** TRECHO DE ORIGEM **
Após sua criação efetiva, ainda era necessário outros procedimentos burocráticos a fim do Tribunal estar apto a aceitar e analisar casos alocados à organização, todos esses demais passos para a formalização da instituição são detalhados por William A. Schabas (2011), onde destaca e detalha as ratificações dos países e a primeira formação da equipe jurídica do Tribunal. Em outra óptica, foi durante os anos seguintes à criação do Estatuto de Roma que a instituição construiu suas dimensões de atuação, como a centralização de suas atividades, regras para controle da instituição (KOREMENOS, 2003) e sua flexibilidade na evolução do direito internacional.
O Estatuto de Roma
É o resultado de inúmeras tentativas de criação de um órgão supranacional que contenha um tribunal internacional. No final do século 19, a comunidade global tomou seus primeiros passos para harmonizar o “direito de guerra”, com o intuito de limitar a utilização de armas tecnologicamente avançadas e evitar conflitos armados catastróficos. Após os eventos da Primeira Guerra Mundial e, sobretudo, após os crimes cometidos durante a Segunda Guerra Mundial, tornou-se ainda mais necessário reafirmar os preceitos básicos para uma civilização democrática e pacífica. Foram os tribunais de Nuremberg que simbolizaram um momento determinante para a criação de um tribunal de exceção permanente, que hoje em dia é o Tribunal Penal Internacional. Os indivíduos que cometessem crimes atrozes seriam julgados pelo Tribunal, de maneira civilizada e com presunção de inocência e direito à réplica e ampla defesa. (HEINZE e DITTRICH, 2017)

(Entradas sobre onde os itens aparecem)

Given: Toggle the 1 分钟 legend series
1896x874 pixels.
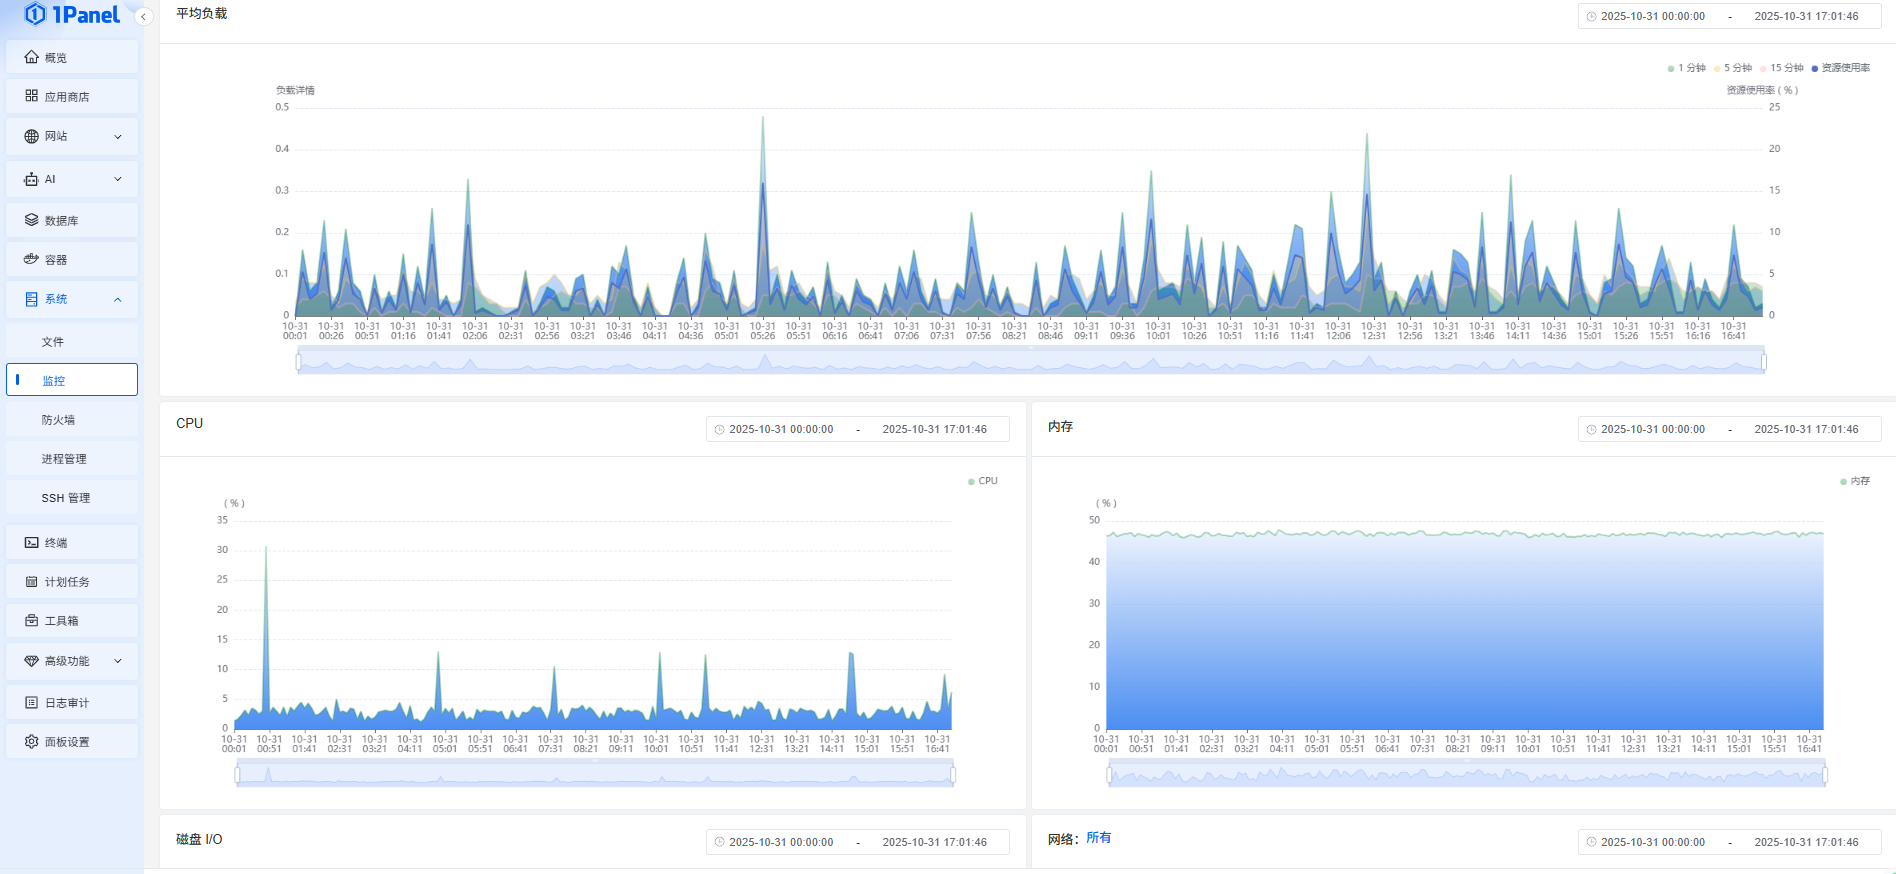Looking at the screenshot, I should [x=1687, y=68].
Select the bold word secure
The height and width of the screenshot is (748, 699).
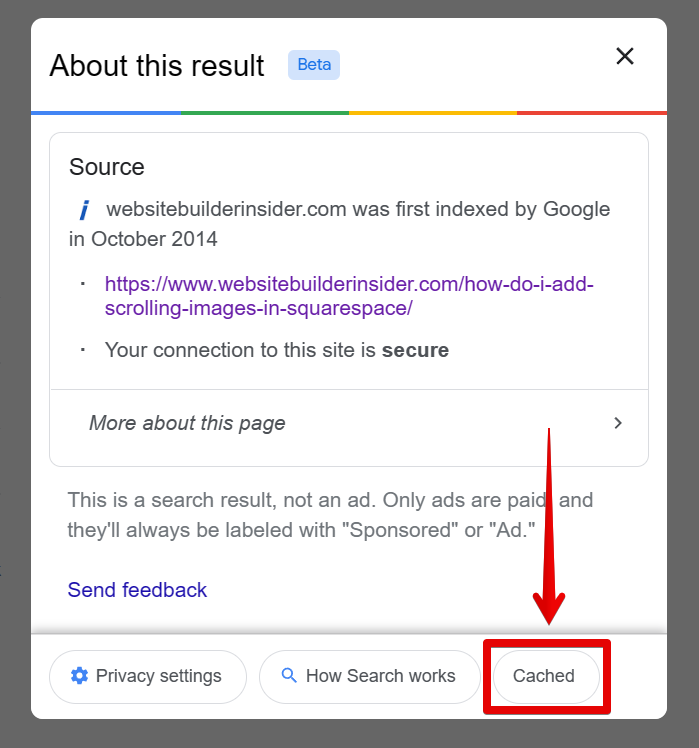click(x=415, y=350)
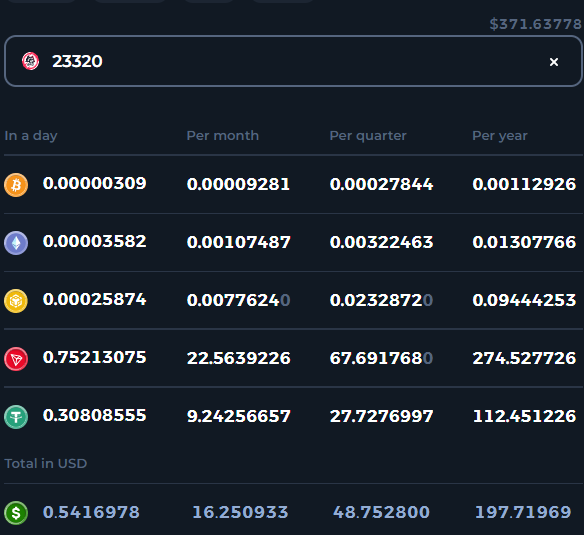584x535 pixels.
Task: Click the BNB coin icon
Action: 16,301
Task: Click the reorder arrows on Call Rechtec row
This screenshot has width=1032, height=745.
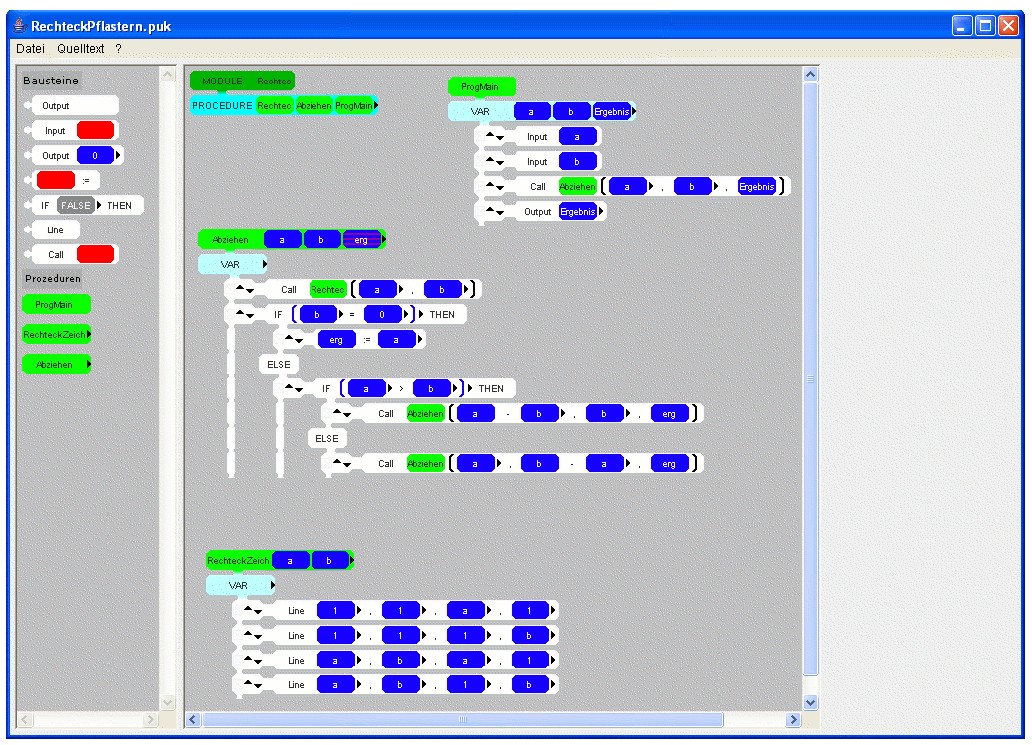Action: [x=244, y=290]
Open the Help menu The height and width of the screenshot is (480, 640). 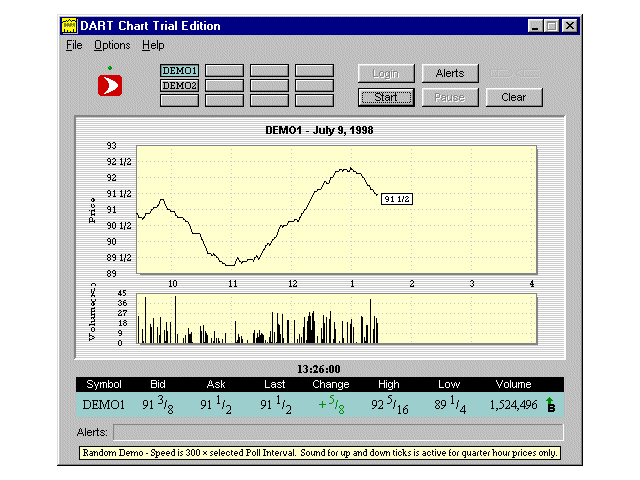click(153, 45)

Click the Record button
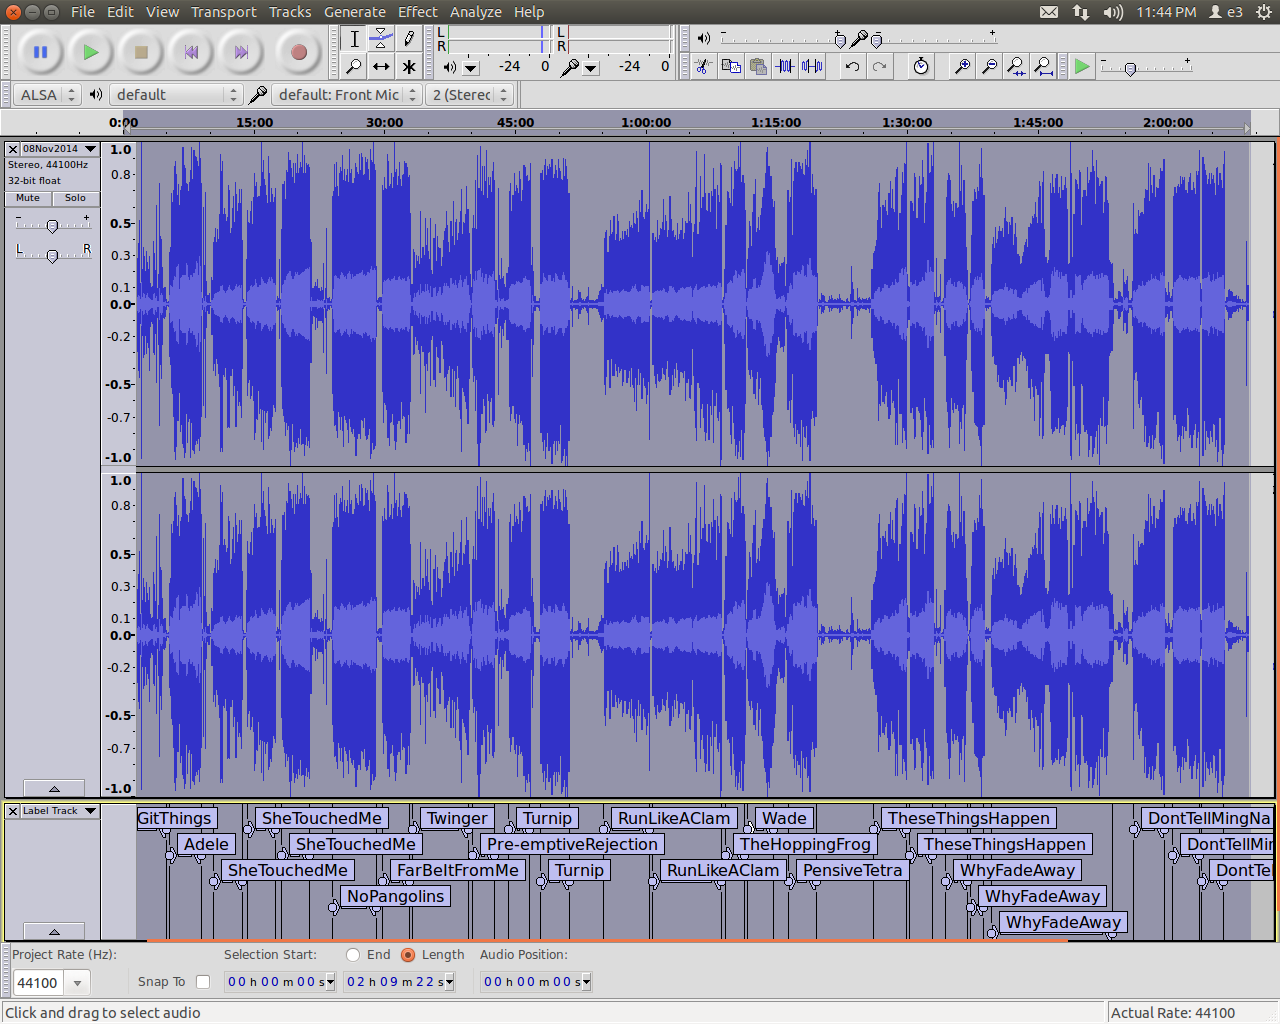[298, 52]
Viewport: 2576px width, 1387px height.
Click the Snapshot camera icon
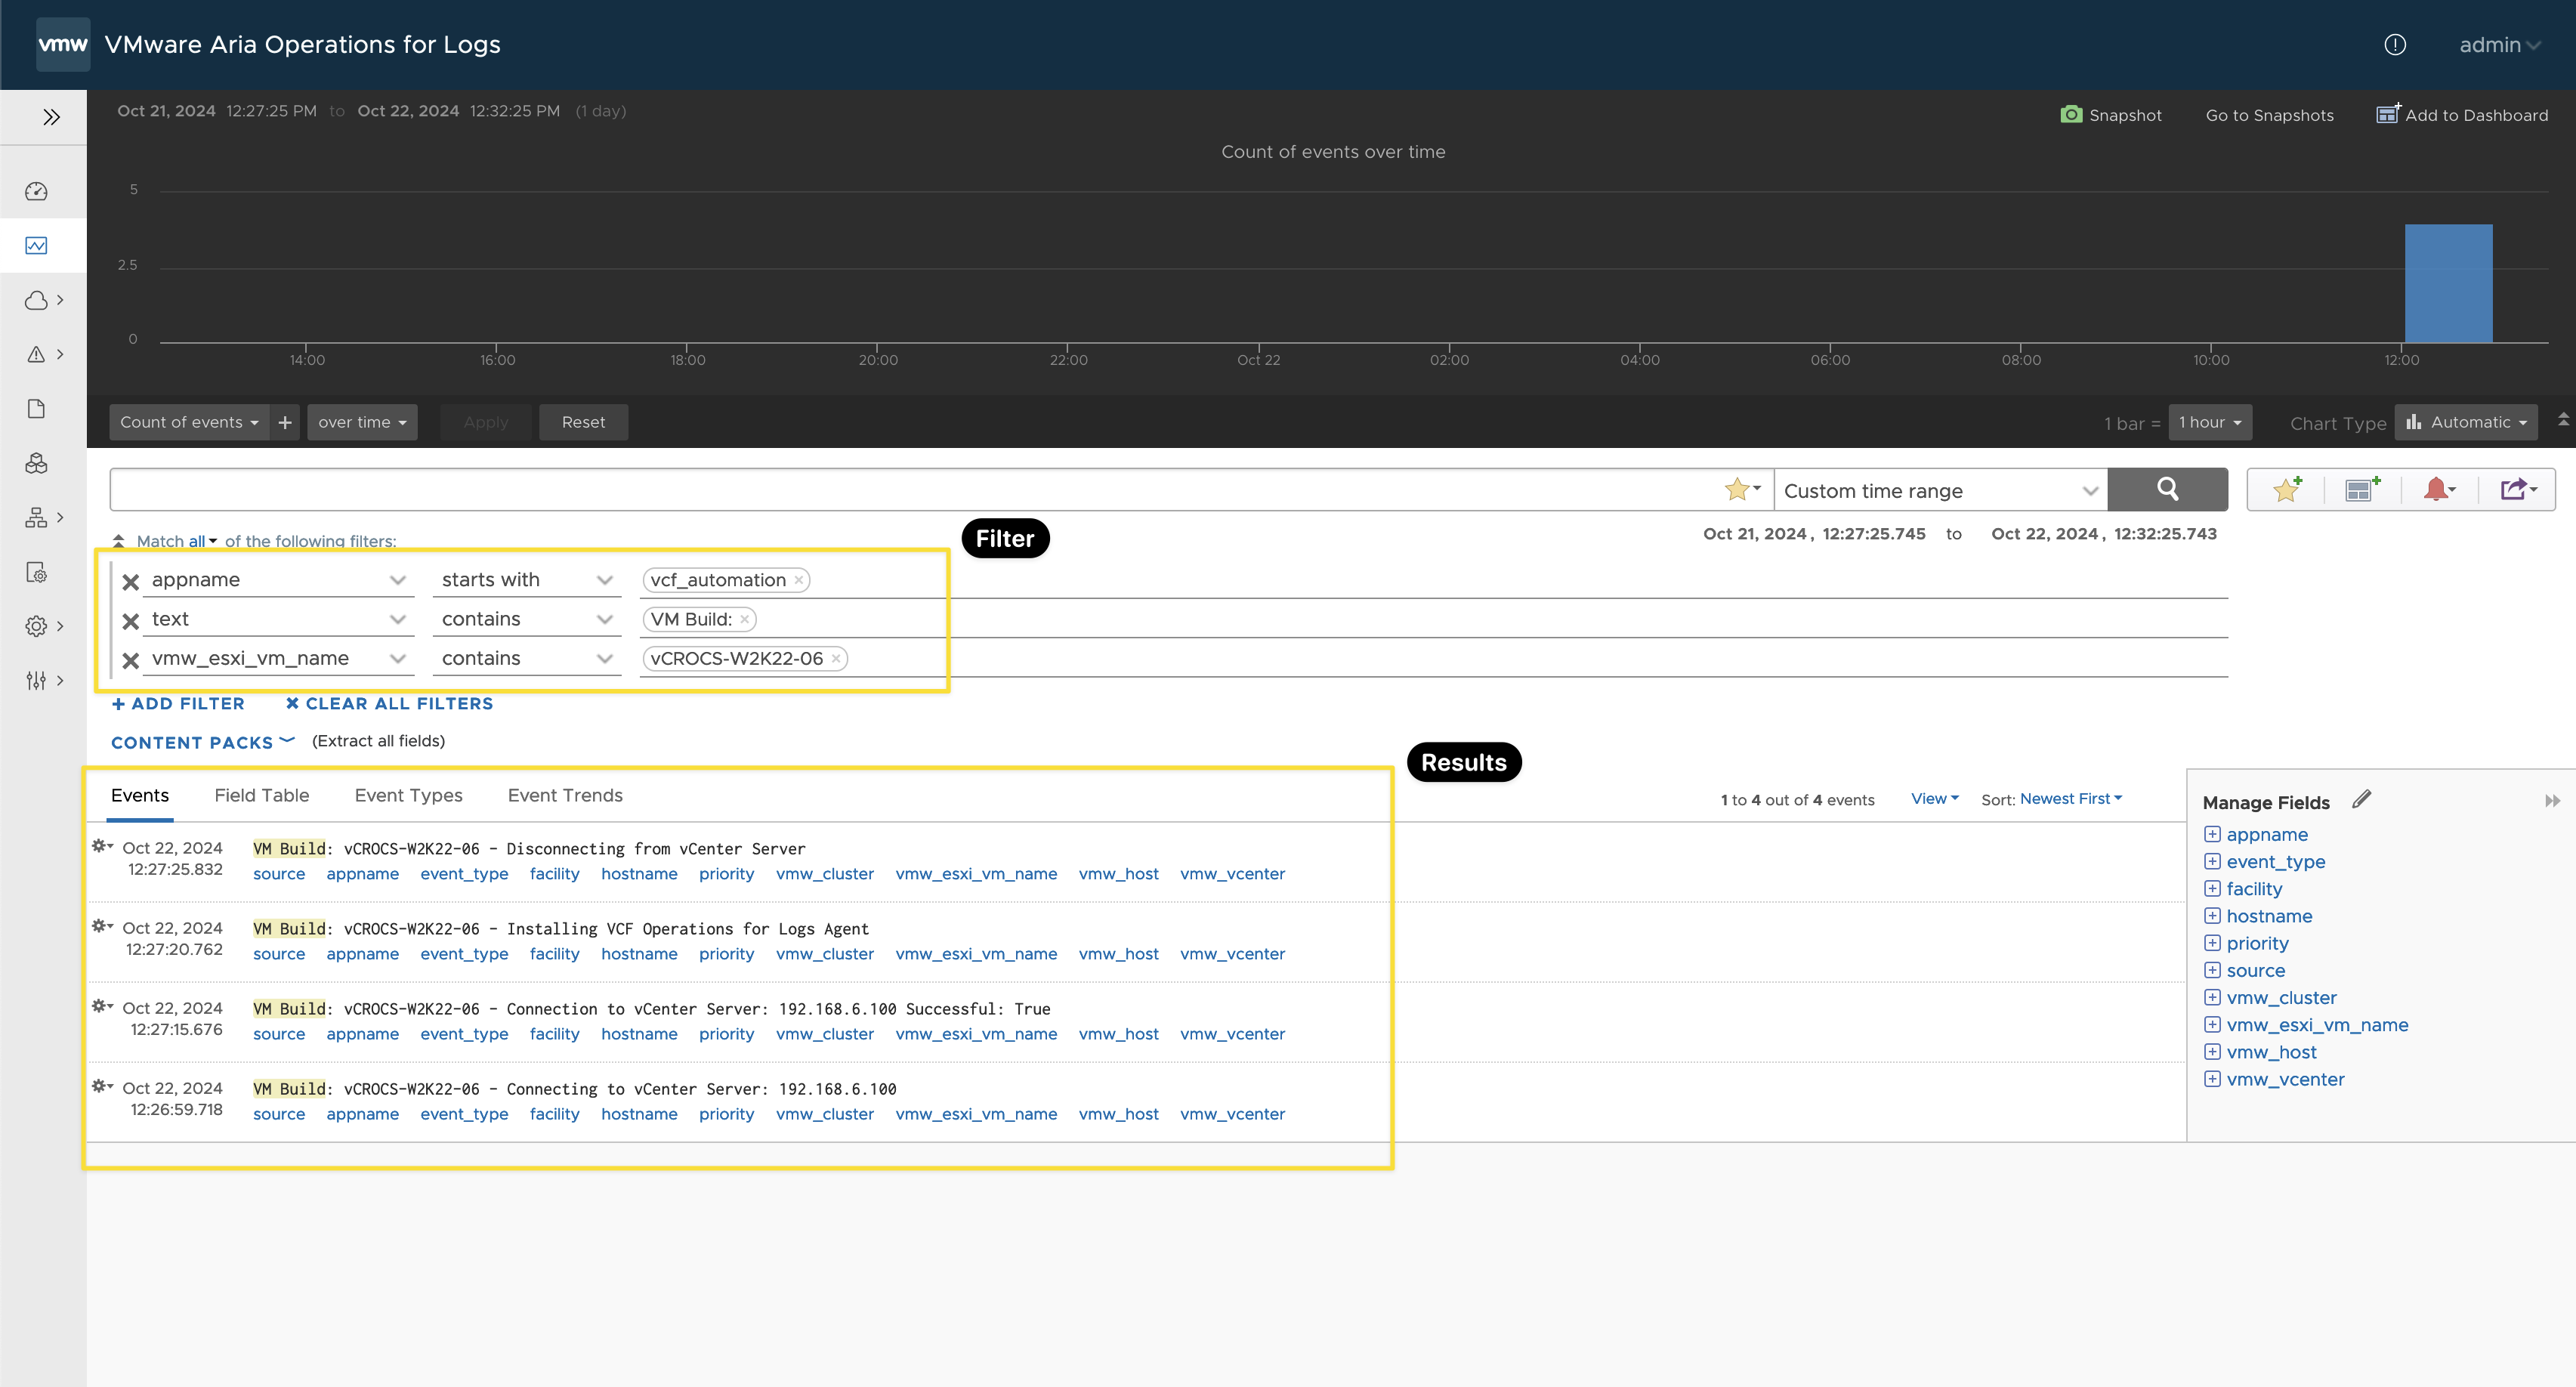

** PROBLEMAS E TAREFAS **
a) No trecho sobre o Estatuto de Roma, quais tribunais marcaram um momento determinante para a criação de um tribunal permanente?
b) Segundo o trecho sobre o Estatuto de Roma, com que finalidade a comunidade global deu, no final do século 19, os primeiros passos para harmonizar o “direito de guerra”? Responda em até três frases.
c) Dê prosseguimento ao trecho sobre o Estatuto de Roma a partir da última frase apresentada.

** RESPOSTAS **
a) Os tribunais de Nuremberg.

b) A comunidade global buscava limitar a utilização de armas tecnologicamente avançadas. Também queria evitar conflitos armados catastróficos.

c)
Neste contexto, surge o Estatuto de Roma. Ele consiste em um tratado internacional que, após anos de negociação, foi adotado durante uma conferência diplomática das Nações Unidas em 17 de julho de 1998, mas que somente entrou em vigor efetivo a partir de 1 de julho de 2002. O documento estabelece o Tribunal Penal Internacional, definindo suas funções, jurisdições, e estruturas. Em seus artigos 5 a 8, o Estatuto aborda essencialmente quatro crimes internacionais de grande proeminência: a) crimes contra a humanidade, b) o genocídio, c) crimes de guerra, e d) crimes de agressão (BRASIL, 2002).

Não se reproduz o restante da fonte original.